— Source text —
So why this triangle?
Right.
Well, Rory, this theory and its stories
aren't actually completely new to us.
We've covered paranormal events in Alaska before.
And one story is actually one of my favorite cases
we've ever done. Japan Airlines Flight 1628.
I don't remember that case.
This was about four years ago, all the way back in episode 126.
Wow.
We called it Japan Airlines Flight 1628, the most convincing UFO encounter ever.
We really hadn't covered that many UFO encounters at that point
apparently. In 1986 a Japan Airlines flight was running cargo from I believe Japan to the USA,
might have that wrong, but it was cargo across America anyway and at 5 pm on that journey
Captain Kenji Terauchi was cruising at 35,000 feet above the Alaskan wilderness, right inside
the Alaskan Triangle.
To try and jog your memory Rory, he spotted three strange lights in the sky to the west.
Now at first he thought they were military crafts and didn't pay much attention, but
when their movements became erratic and unnatural, he made a report to the Federal Aviation Administration. That transmission described objects flying parallel and then
very close. He described them as two small ships and then the mothership.
Whoa, I do remember this.
Right. The FAA confirmed that there were no other scheduled flights in the area,
military or otherwise. They actually ordered him to take evasive action at the time.
So he dropped altitude and went off course, but even so, they followed him.
Almost for a full hour and 400 miles later, then they finally peeled off.
I'd be so pissed off if I radioed something in like this, and they were like, all right, your orders are evasive action.
You're like, I'm a cargo plane.
I know how to take off and land.
You think I could do a barrel roll in this thing?
The wings would snap.
What am I going to do against fighter jets from planet Gargon?
Like, they're going to be able to track me.
It's a tough position to be in.
Yeah.
Because I also don't want to eject.
I don't wanna use the ejector seat.
Really?
Because then I feel like they're just going to,
like if they're gonna War of the Worlds,
just catch me like a Pokemon and a ball, just...
Ah-chomp!
Right, yeah, yeah.
I feel like that's when it's gonna happen,
when I kind of leave my pod.
Right.
See, I'm the exact opposite.
I'm looking for any excuse to pull that lever
and get straight out of there.
If we could be on the runway,
and if my coffee's a little bit too hot before the flight,
I'm just in a sheer panic, pulling the lever on the runway.
They're like, Terauchi, the plane is directly above
a kindergarten, you cannot eject.
I don't give a shit. I'm doing it.
I'm doing it.
They're gonna blip me.
I can feel it.
They're gonna blip me.
I have to eject.
It's a cloud formation, Terauchi.
Calm down.

— Given data —
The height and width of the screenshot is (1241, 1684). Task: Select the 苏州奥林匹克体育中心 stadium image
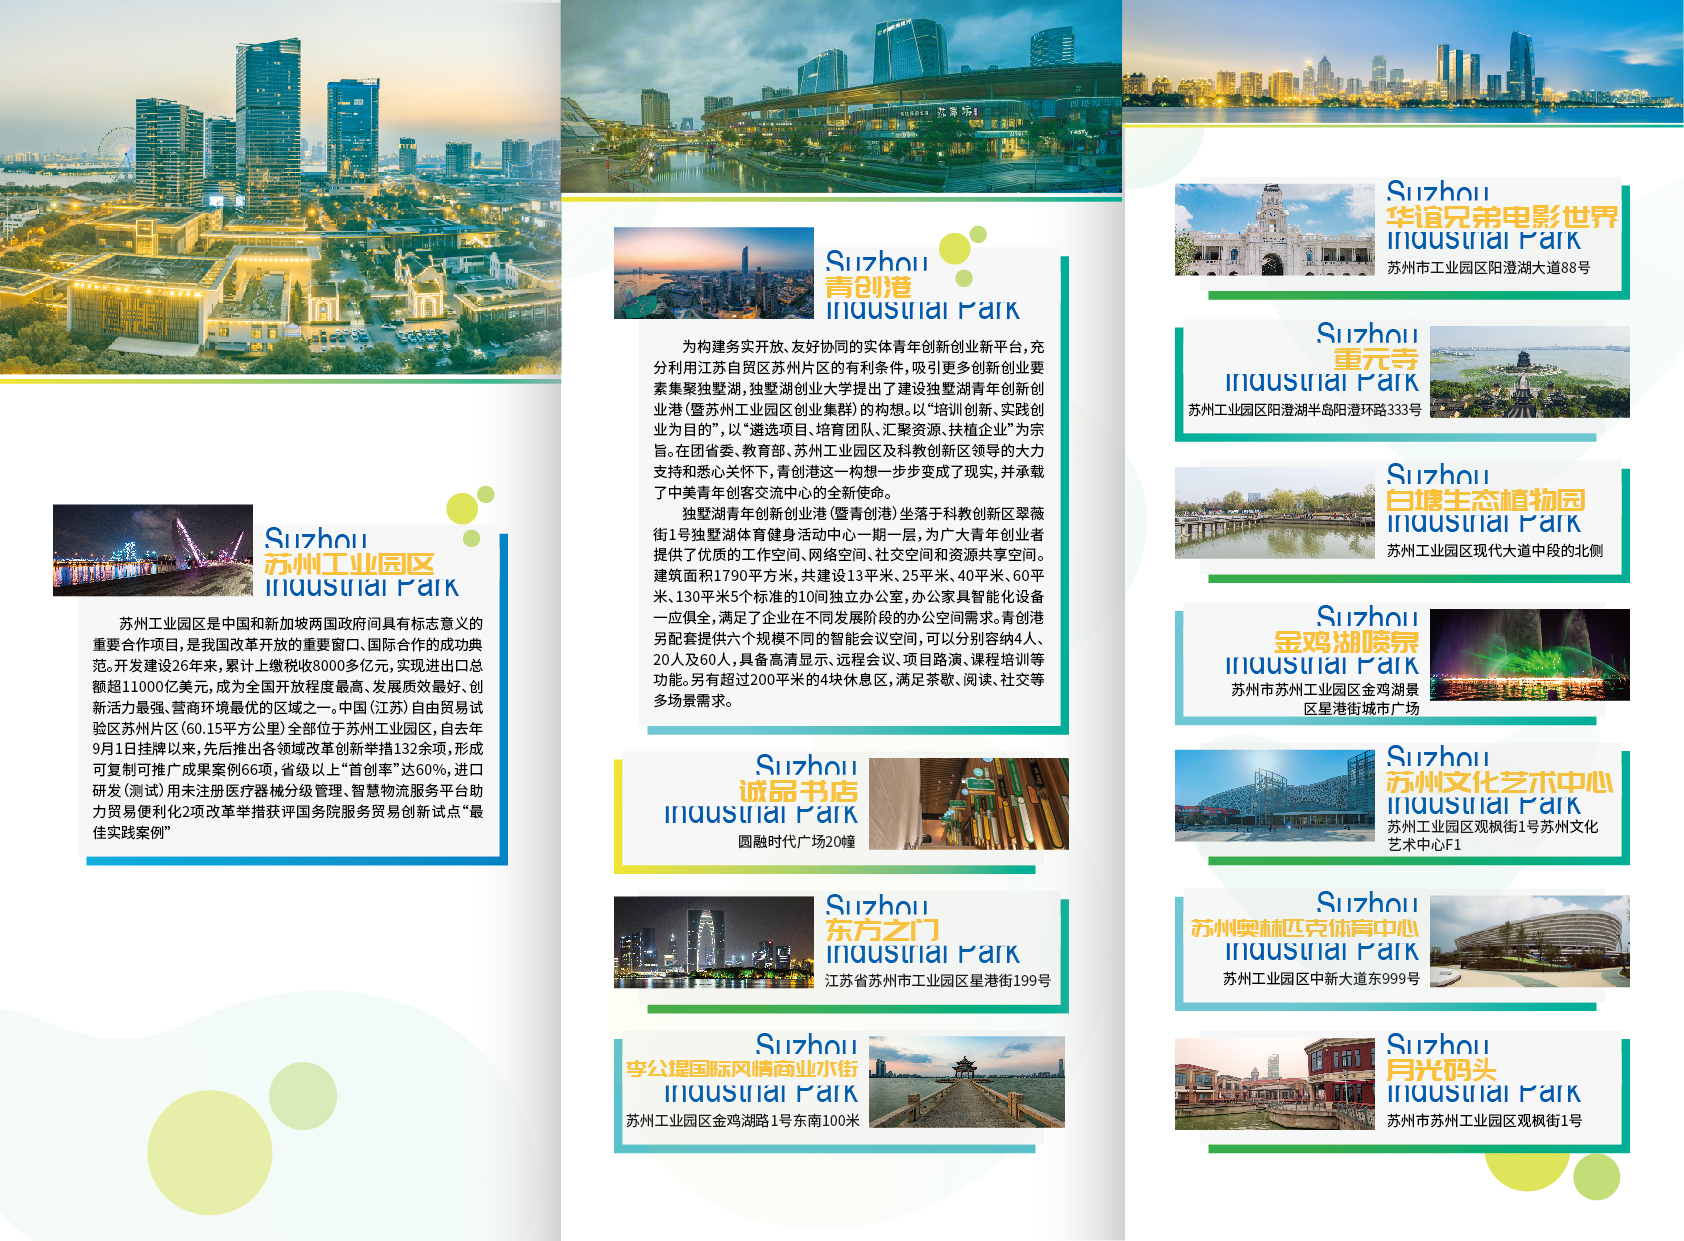pyautogui.click(x=1529, y=941)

— Set tasks —
1 – Answer these about the transcript:
(a) At what altitude was Captain Kenji Terauchi cruising?
(b) How many strange lights did he spot, and in which direction?
(c) In which episode was the case covered before?
2 – Quote the transcript starting at "We called it" and ending at "the Alaskan Triangle.".
The listing has no connection to the transcript.

— Answers per task —
1 –
(a) 35,000 feet
(b) Three, to the west
(c) Episode 126

2 –
We called it Japan Airlines Flight 1628, the most convincing UFO encounter ever.
We really hadn't covered that many UFO encounters at that point
apparently. In 1986 a Japan Airlines flight was running cargo from I believe Japan to the USA,
might have that wrong, but it was cargo across America anyway and at 5 pm on that journey
Captain Kenji Terauchi was cruising at 35,000 feet above the Alaskan wilderness, right inside
the Alaskan Triangle.